Ich hatte (offensichtlich zu Recht) gehofft, dass sich das beiläufige Tragen meiner neuen Dienstkleidung positiv auswirken würde.

»Ach so«, wiegelte ich ab. »Ist noch vom Dienst.«

Ich setzte an, um von meinem neuen Job zu berichten, doch Meino kam mir zuvor: »Vati geht jetzt in die P-P-Politik!«

»Stimmt.« Ich zerstrubbelte Meinos Haar. »Es war seine Idee«.

Albina sah mich noch immer an. In den letzten Jahren war das kaum noch geschehen, und wenn, war ihr Blick gereizt gewesen, herablassend oder im besten Falle gleichgültig. Jetzt hatte sich dieser Ausdruck geändert. Ich sah … Anerkennung.

Oder waren das Zweifel? Bereute sie ihre Entscheidung?

»Und du?«, fragte ich. »Wohin des Weges, schöne Frau?«

»Zum Italiener.«

»Allein?« Meine Augen weiteten sich betont erstaunt. »Ohne den«, ich reckte den Hals und sah über ihre Schulter zur offenen Haustür, »Herrn des Hauses?«

»Ich treffe mich mit meinen Mädels. Arnulf ist so nett und passt auf Meino auf.«

»Soll ich dich mitnehmen?« Ich deutete auf das Cabrio.

»Nicht nötig, danke. Ich hab … ach, da ist es schon.«

Ein Taxi bog um die Ecke. Albina umarmte Meino, zögerte kurz, gab mir etwas verlegen die Hand und ging davon. Meino winkte dem Taxi nach, ich tat es ebenfalls, und als wir uns umwandten, stand Arnulf in der Tür.

»Hey, altes Haus!« Ich breitete die Arme aus. »Alles frisch bei dir?«

»Hallo Dirk,« gab er trocken zurück und wandte sich an Meino: »Wie war dein Tag?«

»Eigentlich ganz okay.«

»Du gehst gar nicht mit Albina aus«, stellte ich fest.

»Ich hab was Besseres vor.« Arnulf zwinkerte Meino zu. »Wie wär’s mit ’nem Fernsehabend, Großer?«

Ich war nicht sicher, was mich mehr verwunderte: Meinos Grinsen oder seine ungewohnt flüssige Aussprache.

»Habt ihr euch wieder gestritten?«, fragte ich beiläufig.

Arnulfs Brauen hoben sich. »Wieso sollten wir?«

»Ach, nur so.«

Meino ignorierte meinen heimlichen verschwörerischen Blick, senkte den Kopf und schlurfte an Arnulf vorbei ins Haus.

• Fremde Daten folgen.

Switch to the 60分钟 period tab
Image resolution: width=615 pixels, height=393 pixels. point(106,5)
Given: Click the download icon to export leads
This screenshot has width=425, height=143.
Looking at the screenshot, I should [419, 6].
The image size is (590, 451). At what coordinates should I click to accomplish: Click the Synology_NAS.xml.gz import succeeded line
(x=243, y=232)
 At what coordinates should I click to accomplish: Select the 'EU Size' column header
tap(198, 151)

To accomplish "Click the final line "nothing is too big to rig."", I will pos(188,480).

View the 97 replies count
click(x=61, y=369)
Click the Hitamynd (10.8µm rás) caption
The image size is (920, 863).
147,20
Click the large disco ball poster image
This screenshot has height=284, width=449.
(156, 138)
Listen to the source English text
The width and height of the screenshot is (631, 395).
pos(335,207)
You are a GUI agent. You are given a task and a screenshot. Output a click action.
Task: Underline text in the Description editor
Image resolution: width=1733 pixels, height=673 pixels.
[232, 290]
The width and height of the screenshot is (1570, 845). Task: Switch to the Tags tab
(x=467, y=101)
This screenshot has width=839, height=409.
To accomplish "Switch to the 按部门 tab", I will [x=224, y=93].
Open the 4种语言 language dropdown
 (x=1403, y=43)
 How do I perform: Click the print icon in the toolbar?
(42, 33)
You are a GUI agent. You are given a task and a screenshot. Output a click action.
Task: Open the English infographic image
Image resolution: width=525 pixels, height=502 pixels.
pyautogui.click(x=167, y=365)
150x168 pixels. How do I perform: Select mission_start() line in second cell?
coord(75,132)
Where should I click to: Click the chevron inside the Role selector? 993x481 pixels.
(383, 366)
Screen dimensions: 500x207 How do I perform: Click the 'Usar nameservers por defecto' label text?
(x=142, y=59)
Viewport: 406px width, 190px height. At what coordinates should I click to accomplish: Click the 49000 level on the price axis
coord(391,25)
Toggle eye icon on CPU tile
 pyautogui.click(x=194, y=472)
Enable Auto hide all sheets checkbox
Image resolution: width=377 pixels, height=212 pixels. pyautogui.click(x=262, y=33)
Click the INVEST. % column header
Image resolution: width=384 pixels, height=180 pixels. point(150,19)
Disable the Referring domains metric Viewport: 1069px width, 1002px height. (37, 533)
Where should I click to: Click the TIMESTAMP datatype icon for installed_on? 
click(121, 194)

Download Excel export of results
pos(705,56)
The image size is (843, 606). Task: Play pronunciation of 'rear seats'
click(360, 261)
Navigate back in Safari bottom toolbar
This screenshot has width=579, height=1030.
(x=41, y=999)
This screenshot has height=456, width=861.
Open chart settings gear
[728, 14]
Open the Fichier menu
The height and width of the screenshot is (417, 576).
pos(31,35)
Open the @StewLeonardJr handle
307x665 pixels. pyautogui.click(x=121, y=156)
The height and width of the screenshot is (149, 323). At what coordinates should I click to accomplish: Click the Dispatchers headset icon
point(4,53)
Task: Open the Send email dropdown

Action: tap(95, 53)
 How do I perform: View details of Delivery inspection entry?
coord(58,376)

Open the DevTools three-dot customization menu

»Früher«, ich sah ihm seufzend nach, »konnte ich mich Tag und Nacht um ihn kümmern. Aber das geht ja jetzt nicht mehr.«

»Keine Sorge, Meino geht’s gut. Und was Albina und mich betrifft …« Arnulf seufzte ebenfalls. »Du weißt doch, wie Albina sein kann. Wenn sie sich was in den Kopf gesetzt hat, dann …«

Er nickte mir kumpelhaft lächelnd zu.

Irgendwo im Haus knallte eine Tür.

»Moment mal, Freundchen«, sagte ich sachlich. »Bloß, weil es zwischen euch beiden nicht mehr läuft, suchst du jetzt mich als Verbündeten gegen Albina?«

Arnulf riss verdattert die Augen auf.

»Nicht mit mir!«, fuhr ich fort. »Albina ist immer noch meine Frau! Für diese Spielchen von wegen«, ich wedelte mit den Händen, »Frauen sind nun mal so bin ich der Falsche!«

Ich machte auf dem Absatz kehrt.

»Ich bin Feminist!«, rief ich über die Schulter. »Frag Meino!«

Arnulf stand kopfschüttelnd in der Tür. Ich sprang in mein Cabrio.

»Schönen Abend noch alleine!«, brüllte ich ihm über den aufheulenden Motor zu und düste davon.